┏━━

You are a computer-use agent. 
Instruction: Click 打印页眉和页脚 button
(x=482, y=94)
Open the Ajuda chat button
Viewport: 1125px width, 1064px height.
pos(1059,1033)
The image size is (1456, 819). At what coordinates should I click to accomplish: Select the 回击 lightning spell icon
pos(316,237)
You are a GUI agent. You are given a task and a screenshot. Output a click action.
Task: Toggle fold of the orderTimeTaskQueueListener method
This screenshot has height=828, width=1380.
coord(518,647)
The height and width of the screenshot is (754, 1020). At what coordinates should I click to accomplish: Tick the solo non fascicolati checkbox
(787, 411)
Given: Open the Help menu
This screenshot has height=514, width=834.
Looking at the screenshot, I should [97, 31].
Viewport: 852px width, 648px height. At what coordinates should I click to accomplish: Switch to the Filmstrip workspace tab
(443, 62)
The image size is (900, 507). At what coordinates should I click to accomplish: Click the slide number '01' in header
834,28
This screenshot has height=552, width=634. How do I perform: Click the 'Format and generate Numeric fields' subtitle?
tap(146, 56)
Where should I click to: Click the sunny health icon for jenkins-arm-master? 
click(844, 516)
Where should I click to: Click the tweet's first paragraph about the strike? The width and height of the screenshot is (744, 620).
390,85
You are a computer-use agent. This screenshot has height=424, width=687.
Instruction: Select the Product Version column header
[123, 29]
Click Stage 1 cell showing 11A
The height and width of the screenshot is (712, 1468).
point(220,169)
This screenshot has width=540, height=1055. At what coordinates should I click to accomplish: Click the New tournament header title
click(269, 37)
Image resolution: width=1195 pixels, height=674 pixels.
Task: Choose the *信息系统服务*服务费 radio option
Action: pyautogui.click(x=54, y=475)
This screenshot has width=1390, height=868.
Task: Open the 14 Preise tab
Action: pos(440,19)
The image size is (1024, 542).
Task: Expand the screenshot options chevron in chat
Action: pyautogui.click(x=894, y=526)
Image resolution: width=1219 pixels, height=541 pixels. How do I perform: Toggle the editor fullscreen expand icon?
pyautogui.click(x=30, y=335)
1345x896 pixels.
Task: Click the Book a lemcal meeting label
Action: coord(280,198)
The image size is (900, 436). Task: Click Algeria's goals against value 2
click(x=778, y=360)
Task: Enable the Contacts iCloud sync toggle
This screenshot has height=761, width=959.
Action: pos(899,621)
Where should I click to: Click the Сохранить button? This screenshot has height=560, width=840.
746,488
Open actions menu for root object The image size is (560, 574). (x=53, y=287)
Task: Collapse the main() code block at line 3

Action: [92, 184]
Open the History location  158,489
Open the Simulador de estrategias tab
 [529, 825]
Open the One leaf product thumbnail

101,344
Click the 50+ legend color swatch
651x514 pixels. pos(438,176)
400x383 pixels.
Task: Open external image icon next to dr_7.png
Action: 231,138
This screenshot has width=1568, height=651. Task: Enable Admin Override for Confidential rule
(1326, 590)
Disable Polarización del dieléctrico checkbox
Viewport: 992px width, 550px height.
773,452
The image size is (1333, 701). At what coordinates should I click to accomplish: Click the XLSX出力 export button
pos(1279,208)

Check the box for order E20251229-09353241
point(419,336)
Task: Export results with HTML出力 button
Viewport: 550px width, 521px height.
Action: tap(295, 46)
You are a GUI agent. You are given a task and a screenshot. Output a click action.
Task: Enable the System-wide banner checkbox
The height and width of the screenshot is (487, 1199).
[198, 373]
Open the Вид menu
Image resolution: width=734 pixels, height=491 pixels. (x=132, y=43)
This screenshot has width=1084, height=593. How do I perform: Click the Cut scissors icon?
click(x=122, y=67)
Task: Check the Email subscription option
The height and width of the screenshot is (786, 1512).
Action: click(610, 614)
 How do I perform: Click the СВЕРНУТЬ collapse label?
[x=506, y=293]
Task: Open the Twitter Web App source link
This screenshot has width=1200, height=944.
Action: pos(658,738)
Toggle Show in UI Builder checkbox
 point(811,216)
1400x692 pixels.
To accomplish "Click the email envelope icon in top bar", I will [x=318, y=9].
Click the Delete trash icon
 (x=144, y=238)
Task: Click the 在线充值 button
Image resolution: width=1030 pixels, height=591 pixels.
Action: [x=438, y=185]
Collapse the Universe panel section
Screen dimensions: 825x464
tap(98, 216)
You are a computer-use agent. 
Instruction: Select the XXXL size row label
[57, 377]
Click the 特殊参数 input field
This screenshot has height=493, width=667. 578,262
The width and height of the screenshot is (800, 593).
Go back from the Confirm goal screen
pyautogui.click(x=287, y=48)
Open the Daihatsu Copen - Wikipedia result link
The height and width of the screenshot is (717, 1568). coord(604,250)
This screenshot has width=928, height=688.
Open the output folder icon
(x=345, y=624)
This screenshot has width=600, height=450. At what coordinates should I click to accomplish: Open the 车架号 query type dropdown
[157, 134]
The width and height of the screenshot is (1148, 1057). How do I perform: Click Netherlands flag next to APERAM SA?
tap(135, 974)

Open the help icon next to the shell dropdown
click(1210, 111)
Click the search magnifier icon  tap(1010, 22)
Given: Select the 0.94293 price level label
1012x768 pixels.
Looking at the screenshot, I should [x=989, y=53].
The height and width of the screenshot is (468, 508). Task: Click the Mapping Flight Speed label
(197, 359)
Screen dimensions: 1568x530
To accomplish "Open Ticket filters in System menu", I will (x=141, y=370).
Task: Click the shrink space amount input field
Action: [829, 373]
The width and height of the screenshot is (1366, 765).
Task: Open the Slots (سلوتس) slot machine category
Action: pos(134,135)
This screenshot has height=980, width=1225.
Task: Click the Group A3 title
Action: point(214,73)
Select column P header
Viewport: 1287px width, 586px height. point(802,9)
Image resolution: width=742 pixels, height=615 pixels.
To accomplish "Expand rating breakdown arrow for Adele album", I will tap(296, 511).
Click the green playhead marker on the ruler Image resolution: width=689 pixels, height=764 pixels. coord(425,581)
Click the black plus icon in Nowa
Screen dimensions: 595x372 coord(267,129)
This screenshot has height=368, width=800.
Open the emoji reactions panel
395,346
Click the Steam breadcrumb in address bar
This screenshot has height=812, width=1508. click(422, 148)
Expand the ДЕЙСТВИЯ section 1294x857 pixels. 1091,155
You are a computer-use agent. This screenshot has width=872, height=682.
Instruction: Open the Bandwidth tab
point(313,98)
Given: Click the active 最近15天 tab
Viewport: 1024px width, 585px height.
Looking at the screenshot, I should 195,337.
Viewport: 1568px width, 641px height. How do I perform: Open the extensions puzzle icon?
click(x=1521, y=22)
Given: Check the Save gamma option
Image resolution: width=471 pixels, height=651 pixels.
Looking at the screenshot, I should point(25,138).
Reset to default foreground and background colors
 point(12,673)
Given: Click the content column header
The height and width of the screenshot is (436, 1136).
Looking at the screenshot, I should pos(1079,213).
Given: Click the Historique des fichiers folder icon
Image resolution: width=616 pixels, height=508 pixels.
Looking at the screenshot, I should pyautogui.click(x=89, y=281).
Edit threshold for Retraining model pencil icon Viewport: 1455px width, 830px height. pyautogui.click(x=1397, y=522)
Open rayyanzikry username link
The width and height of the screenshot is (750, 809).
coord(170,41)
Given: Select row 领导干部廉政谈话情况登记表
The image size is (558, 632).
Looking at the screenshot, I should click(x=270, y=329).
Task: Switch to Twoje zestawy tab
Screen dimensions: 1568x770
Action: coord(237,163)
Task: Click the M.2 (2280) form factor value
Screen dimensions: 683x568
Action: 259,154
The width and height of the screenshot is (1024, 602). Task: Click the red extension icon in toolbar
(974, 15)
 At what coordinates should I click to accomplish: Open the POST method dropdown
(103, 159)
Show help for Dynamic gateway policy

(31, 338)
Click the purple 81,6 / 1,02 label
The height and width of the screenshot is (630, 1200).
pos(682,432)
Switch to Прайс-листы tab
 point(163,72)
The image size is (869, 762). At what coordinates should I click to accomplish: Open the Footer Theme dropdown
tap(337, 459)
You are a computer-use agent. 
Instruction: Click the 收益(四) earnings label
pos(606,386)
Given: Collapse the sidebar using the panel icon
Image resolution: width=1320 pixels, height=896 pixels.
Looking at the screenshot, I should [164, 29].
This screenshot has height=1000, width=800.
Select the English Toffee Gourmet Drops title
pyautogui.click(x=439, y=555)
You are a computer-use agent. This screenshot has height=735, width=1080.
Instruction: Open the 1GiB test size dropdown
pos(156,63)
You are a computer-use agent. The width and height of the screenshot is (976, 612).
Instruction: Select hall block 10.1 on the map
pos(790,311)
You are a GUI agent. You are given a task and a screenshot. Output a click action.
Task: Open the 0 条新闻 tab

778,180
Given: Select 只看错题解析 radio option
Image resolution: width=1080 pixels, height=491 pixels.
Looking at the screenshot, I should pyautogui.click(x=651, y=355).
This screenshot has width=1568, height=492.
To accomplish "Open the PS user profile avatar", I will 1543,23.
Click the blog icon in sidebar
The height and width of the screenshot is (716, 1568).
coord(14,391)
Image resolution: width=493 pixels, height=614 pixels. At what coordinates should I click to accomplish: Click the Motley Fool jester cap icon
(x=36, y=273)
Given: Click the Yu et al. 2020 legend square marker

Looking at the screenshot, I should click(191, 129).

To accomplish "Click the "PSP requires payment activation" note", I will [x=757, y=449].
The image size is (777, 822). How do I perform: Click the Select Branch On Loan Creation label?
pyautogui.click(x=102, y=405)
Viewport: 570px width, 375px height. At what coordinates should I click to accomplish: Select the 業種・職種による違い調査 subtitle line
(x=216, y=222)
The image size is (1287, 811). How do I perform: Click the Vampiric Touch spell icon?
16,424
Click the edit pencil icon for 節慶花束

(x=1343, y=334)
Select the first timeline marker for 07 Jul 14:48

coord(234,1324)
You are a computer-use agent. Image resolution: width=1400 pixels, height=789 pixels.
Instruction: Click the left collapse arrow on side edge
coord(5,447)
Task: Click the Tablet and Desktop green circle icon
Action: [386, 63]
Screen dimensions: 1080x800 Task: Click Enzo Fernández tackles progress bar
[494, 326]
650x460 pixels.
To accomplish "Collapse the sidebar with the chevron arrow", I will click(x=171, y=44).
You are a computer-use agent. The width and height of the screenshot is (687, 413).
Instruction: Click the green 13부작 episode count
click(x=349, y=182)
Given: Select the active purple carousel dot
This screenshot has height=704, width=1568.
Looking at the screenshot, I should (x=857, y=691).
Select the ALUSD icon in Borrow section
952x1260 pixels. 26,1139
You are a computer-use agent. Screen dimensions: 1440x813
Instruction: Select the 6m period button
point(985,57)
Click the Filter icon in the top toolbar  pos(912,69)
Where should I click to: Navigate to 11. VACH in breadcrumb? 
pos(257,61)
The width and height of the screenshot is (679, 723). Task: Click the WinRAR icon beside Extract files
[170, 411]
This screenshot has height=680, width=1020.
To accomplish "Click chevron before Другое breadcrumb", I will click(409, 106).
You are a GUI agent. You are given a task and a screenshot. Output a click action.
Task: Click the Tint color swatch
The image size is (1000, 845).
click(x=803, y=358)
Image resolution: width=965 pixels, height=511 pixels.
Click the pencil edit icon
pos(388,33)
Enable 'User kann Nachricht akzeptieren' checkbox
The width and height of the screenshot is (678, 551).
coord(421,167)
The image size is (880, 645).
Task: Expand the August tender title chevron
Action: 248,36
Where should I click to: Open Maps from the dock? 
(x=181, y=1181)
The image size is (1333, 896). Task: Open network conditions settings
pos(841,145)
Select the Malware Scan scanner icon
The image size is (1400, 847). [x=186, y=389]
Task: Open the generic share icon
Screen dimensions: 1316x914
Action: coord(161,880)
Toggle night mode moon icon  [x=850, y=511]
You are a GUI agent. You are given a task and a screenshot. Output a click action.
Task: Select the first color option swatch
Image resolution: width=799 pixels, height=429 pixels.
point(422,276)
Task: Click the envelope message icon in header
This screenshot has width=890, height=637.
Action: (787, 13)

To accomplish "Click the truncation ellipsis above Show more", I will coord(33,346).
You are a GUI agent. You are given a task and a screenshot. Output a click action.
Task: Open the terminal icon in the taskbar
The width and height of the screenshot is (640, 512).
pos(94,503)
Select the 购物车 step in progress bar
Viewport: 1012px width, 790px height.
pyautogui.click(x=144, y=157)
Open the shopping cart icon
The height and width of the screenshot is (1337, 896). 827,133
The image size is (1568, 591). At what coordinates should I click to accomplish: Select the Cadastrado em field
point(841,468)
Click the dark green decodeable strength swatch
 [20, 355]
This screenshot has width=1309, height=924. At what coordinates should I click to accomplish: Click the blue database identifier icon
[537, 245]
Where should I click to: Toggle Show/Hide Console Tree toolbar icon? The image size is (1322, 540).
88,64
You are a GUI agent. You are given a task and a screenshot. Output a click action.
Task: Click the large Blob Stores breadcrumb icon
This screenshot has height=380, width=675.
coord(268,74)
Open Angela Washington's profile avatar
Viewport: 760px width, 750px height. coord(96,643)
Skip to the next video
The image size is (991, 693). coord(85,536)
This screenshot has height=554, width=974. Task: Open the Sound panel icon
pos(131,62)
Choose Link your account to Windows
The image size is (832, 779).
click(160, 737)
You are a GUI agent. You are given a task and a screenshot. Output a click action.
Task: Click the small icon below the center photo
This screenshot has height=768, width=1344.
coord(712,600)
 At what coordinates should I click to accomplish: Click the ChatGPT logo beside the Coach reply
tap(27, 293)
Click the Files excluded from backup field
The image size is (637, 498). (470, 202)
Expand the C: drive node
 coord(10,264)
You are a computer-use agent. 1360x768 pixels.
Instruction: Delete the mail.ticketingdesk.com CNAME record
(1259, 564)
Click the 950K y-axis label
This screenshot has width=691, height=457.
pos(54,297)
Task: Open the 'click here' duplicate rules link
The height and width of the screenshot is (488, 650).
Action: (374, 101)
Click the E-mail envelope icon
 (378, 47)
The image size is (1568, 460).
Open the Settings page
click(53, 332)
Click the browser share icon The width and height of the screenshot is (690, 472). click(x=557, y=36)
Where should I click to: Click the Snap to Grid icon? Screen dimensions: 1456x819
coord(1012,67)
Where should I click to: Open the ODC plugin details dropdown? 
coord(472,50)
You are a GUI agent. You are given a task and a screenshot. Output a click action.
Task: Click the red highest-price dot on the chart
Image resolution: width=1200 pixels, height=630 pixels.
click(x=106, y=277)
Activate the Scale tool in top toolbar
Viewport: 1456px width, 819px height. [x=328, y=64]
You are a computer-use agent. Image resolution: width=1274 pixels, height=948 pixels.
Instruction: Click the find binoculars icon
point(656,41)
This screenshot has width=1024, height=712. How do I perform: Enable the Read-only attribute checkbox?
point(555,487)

┗━━

◆ WHAT TO WORK ON:
Scan the listing above and identify each line holding the string "sidebar"; copy every such line.

◆ ANSWER FOR THE TASK:
Given: Collapse the sidebar using the panel icon
Click the blog icon in sidebar
To accomplish "Collapse the sidebar with the chevron arrow", I will click(x=171, y=44).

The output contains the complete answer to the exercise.